Mit Seitensprüngen Ehen retten
Mit dieser Erkenntnis will Martin jetzt Ehen retten. «Wenn wir Menschen in langfristigen heterosexuellen Lebenspartnerschaften sagen, dass es für Frauen normal ist, sich zu langweilen und dass sie deshalb nicht weniger sexuelle Wesen sind, sondern einfach nur etwas mehr Abwechslung brauchen, könnten wir viele Ehen und langfristige Beziehungen verbessern.»

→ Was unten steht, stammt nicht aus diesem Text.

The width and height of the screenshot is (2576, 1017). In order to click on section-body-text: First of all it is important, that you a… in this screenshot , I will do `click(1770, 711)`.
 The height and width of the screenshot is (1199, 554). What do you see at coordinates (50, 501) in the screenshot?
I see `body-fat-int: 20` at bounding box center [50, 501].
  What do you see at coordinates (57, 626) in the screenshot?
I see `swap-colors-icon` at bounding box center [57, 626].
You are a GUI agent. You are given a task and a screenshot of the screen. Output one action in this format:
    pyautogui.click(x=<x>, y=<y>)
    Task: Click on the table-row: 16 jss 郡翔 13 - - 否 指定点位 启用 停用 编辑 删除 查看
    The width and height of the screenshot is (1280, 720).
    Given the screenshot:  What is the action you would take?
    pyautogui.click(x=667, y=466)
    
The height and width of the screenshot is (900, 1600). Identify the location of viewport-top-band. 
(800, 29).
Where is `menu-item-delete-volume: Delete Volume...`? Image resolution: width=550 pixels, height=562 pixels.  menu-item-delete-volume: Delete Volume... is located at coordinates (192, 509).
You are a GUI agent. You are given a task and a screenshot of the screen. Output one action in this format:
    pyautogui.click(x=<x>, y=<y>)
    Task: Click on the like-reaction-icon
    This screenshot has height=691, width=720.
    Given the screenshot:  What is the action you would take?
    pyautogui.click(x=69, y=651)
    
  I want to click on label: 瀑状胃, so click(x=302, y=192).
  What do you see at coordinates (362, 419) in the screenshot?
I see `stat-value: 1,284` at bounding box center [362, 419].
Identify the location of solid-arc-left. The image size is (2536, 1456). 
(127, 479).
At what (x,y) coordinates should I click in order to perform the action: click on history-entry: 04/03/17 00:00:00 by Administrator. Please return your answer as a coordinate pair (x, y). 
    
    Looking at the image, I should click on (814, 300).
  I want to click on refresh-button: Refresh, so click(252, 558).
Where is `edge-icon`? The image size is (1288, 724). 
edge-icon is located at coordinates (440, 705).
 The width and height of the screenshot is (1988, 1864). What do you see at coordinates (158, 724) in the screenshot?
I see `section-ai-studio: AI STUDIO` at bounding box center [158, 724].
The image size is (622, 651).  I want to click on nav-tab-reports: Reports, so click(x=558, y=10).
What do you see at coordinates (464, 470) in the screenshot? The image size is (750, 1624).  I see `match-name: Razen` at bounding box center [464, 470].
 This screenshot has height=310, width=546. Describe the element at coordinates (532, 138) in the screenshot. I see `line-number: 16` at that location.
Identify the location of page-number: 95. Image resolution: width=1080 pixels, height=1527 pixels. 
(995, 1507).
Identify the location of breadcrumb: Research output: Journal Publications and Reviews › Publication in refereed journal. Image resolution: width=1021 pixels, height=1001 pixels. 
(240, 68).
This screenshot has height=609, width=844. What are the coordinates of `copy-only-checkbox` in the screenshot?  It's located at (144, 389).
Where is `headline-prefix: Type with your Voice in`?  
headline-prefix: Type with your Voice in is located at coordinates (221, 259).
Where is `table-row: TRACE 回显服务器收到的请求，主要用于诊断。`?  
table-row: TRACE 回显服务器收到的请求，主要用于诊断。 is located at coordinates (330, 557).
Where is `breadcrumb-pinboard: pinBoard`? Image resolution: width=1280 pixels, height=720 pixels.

Die Sozialforscherin will, dass Frauen ihre Sexualität hinterfragen. Dass sie das Gefühl bekommen, ein Recht zu haben, ihr Begehren auszuleben. Dass sie darüber nachdenken, wen und wie sie begehren. Ihr Plädoyer für den weiblichen Seitensprung soll hierzu animieren.
Was Frauen wollen
Es ist höchste Zeit, dass sich Frauen vom sexuellen Objekt zum Subjekt machen. «Seit #MeToo stehen wir an einem gesellschaftlichen Wendepunkt», sagt Martin. «Jetzt, da wir der Welt klargemacht haben, was Frauen nicht wollen, können wir endlich darüber reden, was sie wollen. Es ist ein revolutionärer Moment.»